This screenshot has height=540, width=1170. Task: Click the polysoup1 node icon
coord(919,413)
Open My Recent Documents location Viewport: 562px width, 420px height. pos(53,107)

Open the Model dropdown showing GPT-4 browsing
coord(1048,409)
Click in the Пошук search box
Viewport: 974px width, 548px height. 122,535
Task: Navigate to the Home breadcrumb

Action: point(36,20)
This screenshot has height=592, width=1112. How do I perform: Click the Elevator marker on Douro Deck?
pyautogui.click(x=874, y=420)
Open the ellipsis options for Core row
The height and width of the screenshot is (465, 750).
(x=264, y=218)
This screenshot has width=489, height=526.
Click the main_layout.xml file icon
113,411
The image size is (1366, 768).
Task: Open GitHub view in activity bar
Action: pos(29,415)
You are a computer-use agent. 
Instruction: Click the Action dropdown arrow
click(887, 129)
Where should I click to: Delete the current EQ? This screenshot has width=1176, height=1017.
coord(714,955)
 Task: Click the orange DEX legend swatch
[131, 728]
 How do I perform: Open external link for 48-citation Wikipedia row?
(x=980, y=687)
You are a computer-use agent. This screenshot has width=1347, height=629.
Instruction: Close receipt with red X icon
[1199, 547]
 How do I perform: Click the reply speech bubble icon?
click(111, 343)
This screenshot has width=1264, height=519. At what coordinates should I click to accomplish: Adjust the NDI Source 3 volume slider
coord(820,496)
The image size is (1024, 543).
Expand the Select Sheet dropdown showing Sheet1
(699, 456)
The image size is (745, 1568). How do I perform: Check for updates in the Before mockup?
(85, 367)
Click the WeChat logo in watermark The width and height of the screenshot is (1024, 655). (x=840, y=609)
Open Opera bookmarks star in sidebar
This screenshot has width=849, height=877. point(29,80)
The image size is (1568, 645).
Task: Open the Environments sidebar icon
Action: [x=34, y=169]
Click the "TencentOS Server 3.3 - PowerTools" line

WHAT TO PRODUCE
Set down the whole listing again. Keep every word as it is.

OUTPUT OF THE EXERCISE
This screenshot has height=540, width=1170. Task: Click the polysoup1 node icon
coord(919,413)
Open My Recent Documents location Viewport: 562px width, 420px height. pos(53,107)

Open the Model dropdown showing GPT-4 browsing
coord(1048,409)
Click in the Пошук search box
Viewport: 974px width, 548px height. 122,535
Task: Navigate to the Home breadcrumb

Action: point(36,20)
This screenshot has height=592, width=1112. How do I perform: Click the Elevator marker on Douro Deck?
pyautogui.click(x=874, y=420)
Open the ellipsis options for Core row
The height and width of the screenshot is (465, 750).
(x=264, y=218)
This screenshot has width=489, height=526.
Click the main_layout.xml file icon
113,411
The image size is (1366, 768).
Task: Open GitHub view in activity bar
Action: pos(29,415)
You are a computer-use agent. 
Instruction: Click the Action dropdown arrow
click(887, 129)
Where should I click to: Delete the current EQ? This screenshot has width=1176, height=1017.
coord(714,955)
 Task: Click the orange DEX legend swatch
[131, 728]
 How do I perform: Open external link for 48-citation Wikipedia row?
(x=980, y=687)
You are a computer-use agent. This screenshot has width=1347, height=629.
Instruction: Close receipt with red X icon
[1199, 547]
 How do I perform: Click the reply speech bubble icon?
click(111, 343)
This screenshot has width=1264, height=519. At what coordinates should I click to accomplish: Adjust the NDI Source 3 volume slider
coord(820,496)
The image size is (1024, 543).
Expand the Select Sheet dropdown showing Sheet1
(699, 456)
The image size is (745, 1568). How do I perform: Check for updates in the Before mockup?
(85, 367)
Click the WeChat logo in watermark The width and height of the screenshot is (1024, 655). (x=840, y=609)
Open Opera bookmarks star in sidebar
This screenshot has width=849, height=877. point(29,80)
The image size is (1568, 645).
Task: Open the Environments sidebar icon
Action: [x=34, y=169]
Click the "TencentOS Server 3.3 - PowerTools" line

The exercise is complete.